The suit is just one of a growing number of applications being developed to
exploit our response to touch. Researchers have shown that the skin’s hotline to
the brain—which is what allows you to swat a biting mosquito without
stopping to think about your aim—can open up a range of possibilities. As
well as saving pilots and their aircraft, this instinctive reaction to touch
could soon be keeping you from crashing the family car, and guiding you to your
destination. Eventually, the skin may provide a substitute for other, faulty
senses, helping blind people to find their way around and allowing deaf people
to hear.

Tapping the potential of the skin has taken nearly three decades of research.
The first indication that the skin had so much to offer came in 1972 when two
Princeton University psychologists stumbled across the discovery that the sense
of touch could be tricked in the same way that an optical illusion can fool the
eyes. Frank Geldard and Carl Sherrick were trying to figure out how the brain
interprets the sensation of something tapping on your skin. They built an
armband that held three vibrators made from headphone speakers spaced down the
forearm. The vibrators were wired up to a signal generator, which was meant to
give one tap at each vibrator. But the wiring was wrong. Instead of a single tap
at each vibrator Geldard received five quick taps at the wrist, then five more
in the middle of his forearm, then five more on his elbow. But he felt something
completely different. He could feel taps at points between the vibrators, and
reported the sensation of a tiny rabbit hopping up his arm. The illusion became
known as the “cutaneous rabbit”.

......

→ **PROBLEM 1**
Can you copy the passage on the skin's sense of touch word for word, in full?

→ **EXERCISE MATERIAL**
......

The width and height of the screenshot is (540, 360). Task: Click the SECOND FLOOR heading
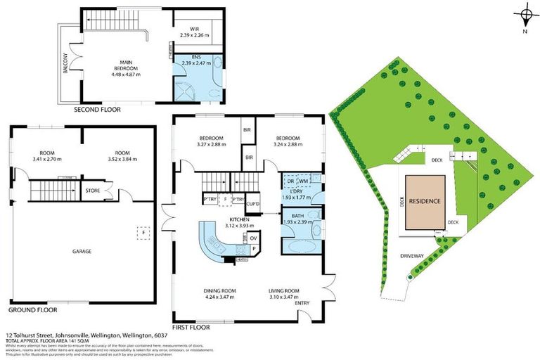click(97, 110)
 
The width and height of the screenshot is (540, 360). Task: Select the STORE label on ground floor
click(92, 188)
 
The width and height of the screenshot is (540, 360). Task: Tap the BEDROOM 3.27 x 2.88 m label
click(211, 141)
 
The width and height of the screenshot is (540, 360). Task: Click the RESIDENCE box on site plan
click(425, 202)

......

→ **PROBLEM 2**
Can you repeat the stretch of the rows from the line containing "on site plan" through the final line of the rows, word for word?

→ **FULL OUTPUT 1**
The suit is just one of a growing number of applications being developed to
exploit our response to touch. Researchers have shown that the skin’s hotline to
the brain—which is what allows you to swat a biting mosquito without
stopping to think about your aim—can open up a range of possibilities. As
well as saving pilots and their aircraft, this instinctive reaction to touch
could soon be keeping you from crashing the family car, and guiding you to your
destination. Eventually, the skin may provide a substitute for other, faulty
senses, helping blind people to find their way around and allowing deaf people
to hear.

Tapping the potential of the skin has taken nearly three decades of research.
The first indication that the skin had so much to offer came in 1972 when two
Princeton University psychologists stumbled across the discovery that the sense
of touch could be tricked in the same way that an optical illusion can fool the
eyes. Frank Geldard and Carl Sherrick were trying to figure out how the brain
interprets the sensation of something tapping on your skin. They built an
armband that held three vibrators made from headphone speakers spaced down the
forearm. The vibrators were wired up to a signal generator, which was meant to
give one tap at each vibrator. But the wiring was wrong. Instead of a single tap
at each vibrator Geldard received five quick taps at the wrist, then five more
in the middle of his forearm, then five more on his elbow. But he felt something
completely different. He could feel taps at points between the vibrators, and
reported the sensation of a tiny rabbit hopping up his arm. The illusion became
known as the “cutaneous rabbit”.

→ **FULL OUTPUT 2**
The width and height of the screenshot is (540, 360). Task: Click the RESIDENCE box on site plan
click(425, 202)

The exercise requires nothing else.